The US stock market, in particular, seems to have weathered the storm with comparatively little damage. During the last US recession, the Dow Jones Industrial Average had fallen 19% between January and October 2000. This time, it fell by 10%. But, stocks in India have fallen much more and analysts have pointed to the apparent contradiction in the US markets—at the epicentre of the crisis—doing well, while markets in economies with much higher growth, such as India and China, do badly.
Illustration: Jayachandran/ Mint
There are several explanations. The most obvious one is that valuations are much higher for the Indian market —the US did not see the kind of explosive growth seen in Indian stocks in the last few years. Another belief is that the US Fed Reserve has been very proactive this time, which will limit the downside to the US economy and temper the slowdown.
A look at the earnings of US companies shows many of them doing rather well. This is because of high overseas sales and a weaker dollar. For instance, despite the US slowdown, the Chinese economy grew 10.6% in the first quarter of 2008, which, although lower than the 11.2% expansion in the final quarter of 2007, isn’t much of a slowdown. With China and other emerging markets contributing far more to global growth than the US, it’s not really a surprise that commodity prices continue to soar. True, if the US goes into a really deep recession, every economy will be affected. But the world today is very different from the one in 2000.
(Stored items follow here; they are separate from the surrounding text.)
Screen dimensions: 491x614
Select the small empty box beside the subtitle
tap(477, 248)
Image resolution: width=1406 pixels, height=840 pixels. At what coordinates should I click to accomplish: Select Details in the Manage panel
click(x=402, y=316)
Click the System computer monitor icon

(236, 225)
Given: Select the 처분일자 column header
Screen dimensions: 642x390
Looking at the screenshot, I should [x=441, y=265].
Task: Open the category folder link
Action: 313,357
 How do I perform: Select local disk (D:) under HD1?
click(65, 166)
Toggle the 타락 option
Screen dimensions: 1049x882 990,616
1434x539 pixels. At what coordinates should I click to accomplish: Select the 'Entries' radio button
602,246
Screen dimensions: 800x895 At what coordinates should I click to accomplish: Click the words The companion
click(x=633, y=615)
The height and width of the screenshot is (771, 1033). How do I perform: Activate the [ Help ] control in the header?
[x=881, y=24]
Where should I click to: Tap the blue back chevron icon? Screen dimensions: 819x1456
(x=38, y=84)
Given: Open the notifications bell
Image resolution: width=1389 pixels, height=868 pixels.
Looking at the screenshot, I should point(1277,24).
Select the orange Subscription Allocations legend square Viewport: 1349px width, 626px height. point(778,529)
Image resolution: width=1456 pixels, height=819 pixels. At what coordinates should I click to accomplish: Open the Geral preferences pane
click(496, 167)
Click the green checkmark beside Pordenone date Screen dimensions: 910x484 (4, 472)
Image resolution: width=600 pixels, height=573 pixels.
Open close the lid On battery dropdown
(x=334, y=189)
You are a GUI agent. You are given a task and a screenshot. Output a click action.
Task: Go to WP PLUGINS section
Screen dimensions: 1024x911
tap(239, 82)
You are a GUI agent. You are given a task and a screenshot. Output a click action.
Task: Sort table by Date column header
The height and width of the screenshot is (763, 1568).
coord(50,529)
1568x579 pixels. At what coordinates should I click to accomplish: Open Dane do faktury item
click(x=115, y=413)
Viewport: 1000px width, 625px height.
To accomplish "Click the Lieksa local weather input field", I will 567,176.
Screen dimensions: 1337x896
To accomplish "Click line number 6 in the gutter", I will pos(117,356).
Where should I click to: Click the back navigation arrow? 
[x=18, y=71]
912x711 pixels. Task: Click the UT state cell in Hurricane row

In short, at present the credit crisis in the West is being counterbalanced by high growth in many emerging markets, which accounts for both high commodity prices as well as the buoyancy in the US stock market. As the International Monetary Fund has pointed out, while there may not be a decoupling, there are signs of divergence in the global economy. The hope for emerging markets is that global investors will realize that they should invest directly in overseas firms rather than in US companies with overseas operations.